Read the original article by Jennifer Munoz at https://wgxa.tv/news/local/a-mothers-healthy-lifestyle-turns-into-a-business
Thursday, February 9th 2017
COCHRAN, Ga. — The food we give our children can have a great impact on their health. Ginger Butts from Cochran changed her families diet and that lead to a new career in producing whole wheat flour.
When Ginger Butts’ two boys were young she found out both her sons had asthma and one of them had ADHD tendencies.
“I couldn’t stand the meds that my babies were on and through a lot of research God gave me wisdom to treat my children nutritionally,” said Butts
Butts ditched the heavy medication and went all organic. After research she even found out how to make her own milled whole wheat flour.
“I purchased a residential mill and I would mill grains into flour and I would make all of our baked foods,” Butts said.
This became her lifestyle. For her, going organic worked.
We spoke with a registered dietitian, Millie Smith at the Medical Center Navicent Health about the Butts family. She said unfortunately there is not enough evidence to prove that going organic can cure pre-existing health conditions.
“There is a lot of anecdotal stories of folks who have seen pretty dramatic increases as far as benefits for their family but as far as being a lot of research and science that evidence is not there,” said Smith.
Smith does agree eating healthier can change children’s behavior and attention span.

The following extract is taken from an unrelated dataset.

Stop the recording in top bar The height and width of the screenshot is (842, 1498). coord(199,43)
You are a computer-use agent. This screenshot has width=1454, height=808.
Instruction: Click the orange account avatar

“Certainly avoid added processed foods and processed sugar and really seeking to increase the number of fruits and vegetables and really good lean sources of protein in your child,” said Smith.
But this change in habit lead to another change for the Butt’s family. Five years ago Bleckley County Public Schools knew she milled her own four from her husband’s wheat farm so they approached her for a special project.
“She said that she wanted his wheat milled into my flour for the week of feed my school so they could make rolls with it,” Butts said.
The Feed My School program is an annual one week program where schools showcase locally produced food.
“We use the homegrown wheat to make the rolls at the school, we are using the milk that is from Georgia, chicken fingers that are from Georgia. We really concentrate on using Georgia products,” said Kelly Green, the Nutrition Director at Bleckley County Public Schools.
Butts bread rolls were such a success she started her business out of her backyard. Now she supplies Bleckley County Schools with whole wheat milled flour every month.
“And I go into the schools and teach the staff how to make light fluffy rolls and they are also surprised when they see whole wheat can be yummy,” said Butts.
She uses her story to inspire kids to eat healthy and become entrepreneurs.
“I’m very proud of the school district who knows the power of nutrition and do extra work to make it happen,” said Butts.
Her business Back to the Basics 101 provided whole wheat flour to eight different school districts in Georgia. The flour she provides is different from the one on the store shelves.
“I take the berry and I put it in the mill and I flip a switch and it comes out whole virgin you can still see the specs in it,” Butts said.
With this process children are getting all the nutrients found in wheat.
“The way we eat carries over into adulthood and a lot of the habits we try to break as adulthood are deep seated habits that we learned and taught from childhood,” said Butts.
Ginger Butts is now in the works of opening up a center where people can go and see advice on going all natural and take the first steps in living a healthier lifestyle.